RealWorldQA#
Overview#
RealWorldQA is a benchmark contributed by XAI designed to evaluate multimodal AI models’ understanding of real-world spatial and physical environments. It uses authentic images from everyday scenarios to test practical visual comprehension.
Task Description#
Task Type: Real-World Visual Question Answering
Input: Real-world image with spatial/physical question
Output: Verifiable answer about the scene
Domain: Physical environments, driving scenarios, everyday scenes
Key Features#
700+ images from real-world scenarios
Includes vehicle-captured images (driving scenes)
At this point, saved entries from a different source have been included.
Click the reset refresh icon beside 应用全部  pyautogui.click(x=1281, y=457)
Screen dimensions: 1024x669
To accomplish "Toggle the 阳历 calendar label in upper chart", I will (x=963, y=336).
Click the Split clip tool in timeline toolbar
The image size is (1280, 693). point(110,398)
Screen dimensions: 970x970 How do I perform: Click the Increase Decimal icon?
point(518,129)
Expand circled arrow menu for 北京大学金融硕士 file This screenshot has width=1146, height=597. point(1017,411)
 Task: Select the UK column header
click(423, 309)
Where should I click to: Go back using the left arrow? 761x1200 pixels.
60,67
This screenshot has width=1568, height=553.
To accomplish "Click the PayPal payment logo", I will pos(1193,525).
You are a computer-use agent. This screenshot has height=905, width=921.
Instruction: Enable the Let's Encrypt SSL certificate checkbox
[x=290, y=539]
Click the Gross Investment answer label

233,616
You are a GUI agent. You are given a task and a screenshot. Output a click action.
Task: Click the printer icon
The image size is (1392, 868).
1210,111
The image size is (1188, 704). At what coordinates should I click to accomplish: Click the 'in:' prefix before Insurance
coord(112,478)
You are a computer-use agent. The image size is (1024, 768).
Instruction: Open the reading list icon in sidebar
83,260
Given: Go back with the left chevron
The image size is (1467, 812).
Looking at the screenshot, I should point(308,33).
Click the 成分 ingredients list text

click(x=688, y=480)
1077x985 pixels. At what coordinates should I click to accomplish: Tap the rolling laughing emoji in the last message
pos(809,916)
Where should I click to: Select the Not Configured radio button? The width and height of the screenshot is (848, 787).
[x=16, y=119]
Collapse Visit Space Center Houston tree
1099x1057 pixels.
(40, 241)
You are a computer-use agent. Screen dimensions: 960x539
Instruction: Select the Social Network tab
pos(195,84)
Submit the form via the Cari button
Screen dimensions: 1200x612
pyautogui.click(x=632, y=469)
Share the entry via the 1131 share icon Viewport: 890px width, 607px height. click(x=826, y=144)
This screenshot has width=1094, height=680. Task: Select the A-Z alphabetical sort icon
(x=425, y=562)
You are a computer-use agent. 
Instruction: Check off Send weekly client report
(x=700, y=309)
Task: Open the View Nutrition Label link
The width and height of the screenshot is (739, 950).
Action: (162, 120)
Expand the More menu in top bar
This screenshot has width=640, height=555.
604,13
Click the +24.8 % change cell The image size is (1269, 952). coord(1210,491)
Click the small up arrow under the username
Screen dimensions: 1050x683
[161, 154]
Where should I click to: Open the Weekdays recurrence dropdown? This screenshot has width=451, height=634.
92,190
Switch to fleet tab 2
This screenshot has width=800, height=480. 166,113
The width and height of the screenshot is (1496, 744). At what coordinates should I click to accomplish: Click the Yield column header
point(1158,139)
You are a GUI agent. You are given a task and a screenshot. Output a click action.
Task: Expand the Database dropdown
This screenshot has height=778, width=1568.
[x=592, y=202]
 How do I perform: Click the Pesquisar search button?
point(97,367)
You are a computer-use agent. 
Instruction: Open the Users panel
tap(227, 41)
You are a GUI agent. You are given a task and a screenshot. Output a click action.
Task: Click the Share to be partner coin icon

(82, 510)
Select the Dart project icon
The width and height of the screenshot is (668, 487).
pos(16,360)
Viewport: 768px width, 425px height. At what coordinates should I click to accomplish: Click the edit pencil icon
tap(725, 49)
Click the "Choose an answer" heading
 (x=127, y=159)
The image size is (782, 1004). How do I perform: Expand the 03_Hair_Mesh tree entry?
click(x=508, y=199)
Questions with verifiable ground-truth answers
Tests spatial understanding and physical reasoning
Evaluates practical AI understanding capabilities
Evaluation Notes#
Default configuration uses 0-shot evaluation
Answers should follow “ANSWER: [ANSWER]” format
Uses step-by-step reasoning prompting
Simple accuracy metric for evaluation
Tests models on practical, real-world scenarios
Properties#
Property |
Value |
|---|---|
Benchmark Name |
|
Dataset ID |
|
Paper |
N/A |
Tags |
|
Metrics |
|
Default Shots |
0-shot |
Evaluation Split |
|
Data Statistics#
Metric |
Value |
|---|---|
Total Samples |
765 |
Prompt Length (Mean) |
554.79 chars |
Prompt Length (Min/Max) |
459 / 904 chars |
Image Statistics:
Metric |
Value |
|---|---|
Total Images |
765 |
Images per Sample |
min: 1, max: 1, mean: 1 |
Resolution Range |
626x418 - 1536x1405 |
Formats |
webp |
Sample Example#
Subset: default
{
"input": [
{
"id": "6492d8ea",
"content": [
{
"text": "Read the picture and solve the following problem step by step.The last line of your response should be of the form \"ANSWER: [ANSWER]\" (without quotes) where [ANSWER] is the answer to the problem.\n\nIn which direction is the front wheel of the ... [TRUNCATED] ... e letter of the correct option and nothing else.\n\nRemember to put your answer on its own line at the end in the form \"ANSWER: [ANSWER]\" (without quotes) where [ANSWER] is the answer to the problem, and you do not need to use a \\boxed command."
},
{
"image": "[BASE64_IMAGE: webp, ~810.4KB]"
}
]
}
],
"target": "C",
"id": 0,
"group_id": 0,
"metadata": {
"image_path": "0.webp"
}
}
Note: Some content was truncated for display.
Prompt Template#
Prompt Template:
Read the picture and solve the following problem step by step.The last line of your response should be of the form "ANSWER: [ANSWER]" (without quotes) where [ANSWER] is the answer to the problem.
{question}
Remember to put your answer on its own line at the end in the form "ANSWER: [ANSWER]" (without quotes) where [ANSWER] is the answer to the problem, and you do not need to use a \boxed command.
Usage#
Using CLI#
evalscope eval \
--model YOUR_MODEL \
--api-url OPENAI_API_COMPAT_URL \
--api-key EMPTY_TOKEN \
--datasets real_world_qa \
--limit 10 # Remove this line for formal evaluation
Using Python#
from evalscope import run_task
from evalscope.config import TaskConfig
task_cfg = TaskConfig(
model='YOUR_MODEL',
api_url='OPENAI_API_COMPAT_URL',
api_key='EMPTY_TOKEN',
datasets=['real_world_qa'],
limit=10, # Remove this line for formal evaluation
)
run_task(task_cfg=task_cfg)